A city fringed by a white crest of coastline that extends up the whole east side of the country is naturally going to have water sports in its extensive list of hobbies. Of all the sports that take place at sea, surfing is the most popular and the most practised in Rio, and with an extensive list of great surfing beaches, there is always a new place to check out on the weekends whatever the weather conditions. One of the most popular beaches for more advanced surfers is Prainha, a small beach which packs in some strong, high waves. For beginners, surf classes are available on the calmer shores of Arpoadar and Quebra Mar in Barra da Tijcua.

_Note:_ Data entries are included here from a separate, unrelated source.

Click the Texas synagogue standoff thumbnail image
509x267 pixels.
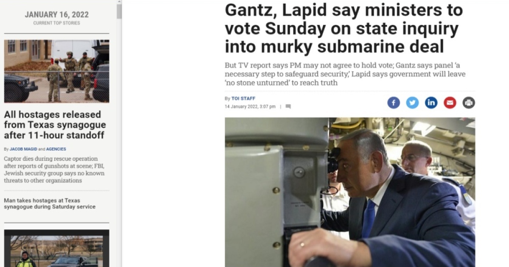point(56,71)
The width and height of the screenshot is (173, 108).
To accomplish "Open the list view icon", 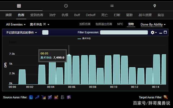I will click(112, 6).
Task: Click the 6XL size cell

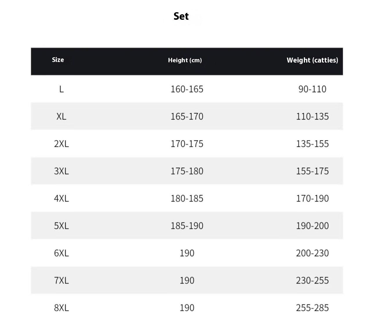Action: pyautogui.click(x=61, y=253)
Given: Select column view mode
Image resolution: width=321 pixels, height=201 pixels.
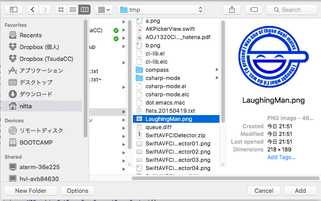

With inland lakes, rocky peaks, and dense forests, Rio is an undeniably beautiful city, and thanks to its many hikes and trails, it can be appreciated from almost any angle. Yet there is no better way to see it than from up high, where you can take in a panoramic view of the city in one go. Hang gliding gives a bird’s-eye perspective of the city, allowing you to get a sense of the enormity of the Tijuca Forest and the spatial relationship between the city’s key spots such as Christ the Redeemer, the beaches, and Lagoa. The most popular base point for hang gliding is Pedra Bonita, a peak in the forest that has a wide-open surface and good hang gliding conditions all year round.
The tree canopy course is a series of high steel ropes, zip-lines, and swings that stretches over one kilometer through the dense vegetation of the Tijcua Forest. For anyone who gets even remotely excited about obstacle courses, then this is going to be one of the best adventures in a rainforest imaginable. The three zip lines connect between a set of various swings including a pendulum and log swing and take you up into the canopies of the forest. Some lucky days, it’s possible to catch a glimpse of monkeys and toucans between the branches above.
Often met with mixed opinions, favela tours have sparked controversy among various parties. While some claim that the tours bring economic benefits to the favela and raise awareness of the positive and negative conditions there, others argue that the tours represent blatant exploitation. Regardless of the point of view, it is rare to hear residents in the favela complaining about the tours, and they tend to enjoy meeting other cultures and educating people about their lives, especially in order to squash misconceptions and prejudices. The most common favela tour takes place in Rocinha, a large favela in the southern zone of the city which has preserved the typical favela architecture yet is well-equipped with banks, supermarkets, clinics, and schools. Tourists can witness day-to-day life from within a jeep truck, mingle with the locals, and buy local produce.
Hiking is one of the best ways to reach some of Rio’s incredible views and to really earn those caipirinhas enjoyed later on in Lapa. Rio is home to some of the best treks in Brazil, and they vary in difficulty level. The easiest are Morro da Urca and Pedra Bonita, while the more challenging hikes are Pedra da Gavea and Pico da Tijuca because of their length and climbing requirements. There are tours in Rio that offer all-day excursions to these peaks with hotel pickups and the company of a knowledgeable guide.